Key Factors to Consider
The following summarizes the key factors considered by management in the review of our financial condition and operating performance for the third quarter of 2013 and the outlook for the remainder of 2013.
- •
- In April 2013, we sold 95% of our Wolfberry oil and gas reserves, leasehold interests and facilities located in Andrews County, Texas for $215.2 million, subject to customary closing adjustments, with $25.9 million remaining in escrow pending resolution of certain title requirements that we believe will be cured.

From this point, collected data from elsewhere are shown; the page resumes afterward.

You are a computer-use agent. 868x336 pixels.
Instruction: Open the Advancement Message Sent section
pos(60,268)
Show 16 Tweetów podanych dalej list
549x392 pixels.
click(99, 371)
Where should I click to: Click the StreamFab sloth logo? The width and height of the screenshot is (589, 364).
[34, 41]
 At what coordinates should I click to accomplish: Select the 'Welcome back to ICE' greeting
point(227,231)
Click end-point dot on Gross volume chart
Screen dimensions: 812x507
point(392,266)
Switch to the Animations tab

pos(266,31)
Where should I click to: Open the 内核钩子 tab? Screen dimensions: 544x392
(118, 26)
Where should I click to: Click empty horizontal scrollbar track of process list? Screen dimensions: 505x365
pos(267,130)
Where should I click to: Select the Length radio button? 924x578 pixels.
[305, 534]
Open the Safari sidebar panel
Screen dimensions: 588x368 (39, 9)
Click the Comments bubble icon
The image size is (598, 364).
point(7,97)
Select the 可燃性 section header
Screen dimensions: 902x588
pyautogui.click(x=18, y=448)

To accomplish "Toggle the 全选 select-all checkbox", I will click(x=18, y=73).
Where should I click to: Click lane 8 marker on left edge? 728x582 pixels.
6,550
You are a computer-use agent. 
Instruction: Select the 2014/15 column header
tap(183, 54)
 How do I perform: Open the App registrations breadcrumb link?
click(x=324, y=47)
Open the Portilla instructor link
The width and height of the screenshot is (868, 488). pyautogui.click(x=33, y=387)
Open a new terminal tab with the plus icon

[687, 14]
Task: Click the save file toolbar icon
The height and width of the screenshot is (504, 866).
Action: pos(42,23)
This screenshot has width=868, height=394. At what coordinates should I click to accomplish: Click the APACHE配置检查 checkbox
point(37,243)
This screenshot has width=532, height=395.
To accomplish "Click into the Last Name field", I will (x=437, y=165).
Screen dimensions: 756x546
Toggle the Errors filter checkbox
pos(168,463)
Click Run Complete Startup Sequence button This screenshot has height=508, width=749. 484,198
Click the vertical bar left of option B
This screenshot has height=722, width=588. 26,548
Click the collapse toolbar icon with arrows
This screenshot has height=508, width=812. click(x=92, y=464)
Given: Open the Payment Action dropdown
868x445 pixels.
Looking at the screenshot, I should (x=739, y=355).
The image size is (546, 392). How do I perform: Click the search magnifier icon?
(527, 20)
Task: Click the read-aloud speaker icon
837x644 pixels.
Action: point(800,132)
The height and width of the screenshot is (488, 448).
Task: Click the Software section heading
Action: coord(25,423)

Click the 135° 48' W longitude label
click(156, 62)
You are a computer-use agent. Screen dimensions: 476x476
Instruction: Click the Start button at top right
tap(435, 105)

As a result, reported oil and gas production, revenues and operating costs for the quarter and nine months ended September 30, 2013 are not comparable to reported amounts for periods in 2012.
- •
- Our oil and gas sales, excluding amortized deferred revenues, increased $2.7 million, or 3%, from the third quarter 2012. Price variances accounted for a $13.3 million increase and production variances accounted for a $10.6 million decrease. Average realized oil prices were $103.75 per barrel in the third quarter of 2013 versus $89.48 per barrel in the third quarter 2012, and average realized gas prices were $3.49 per Mcf in 2013 versus $3.29 per Mcf in 2012. In addition, oil and gas sales for the third quarter of 2013 includes $2.2 million of amortized deferred revenue attributable to the volumetric production payment ("VPP") versus $2.5 million for the third quarter of 2012. Reported production and related average realized sales prices exclude volumes associated with the VPP.
- •
- Our oil, gas and natural gas liquids ("NGL") production per barrel of oil equivalent ("BOE") declined 12% compared to the third quarter 2012, with oil production decreasing 10% to 9,674 barrels per day, gas production decreasing 24% to 16,598 Mcf per day and NGL production increasing 9% to 1,359 barrels per day. Oil and NGL production accounted for approximately 80% of our total BOE production in the third quarter of 2013 versus 77% in the third quarter of 2012. Prior to 2013, certain purchasers of our casinghead gas accounted for the value of extracted NGL in the price paid for gas production at the wellhead. During the quarter ended March 31, 2013, we began reporting these products separately, when possible, resulting in a reduction in natural gas volumes and an increase in extracted NGL volumes. Periods for 2012 have not been adjusted to conform to the 2013 presentation.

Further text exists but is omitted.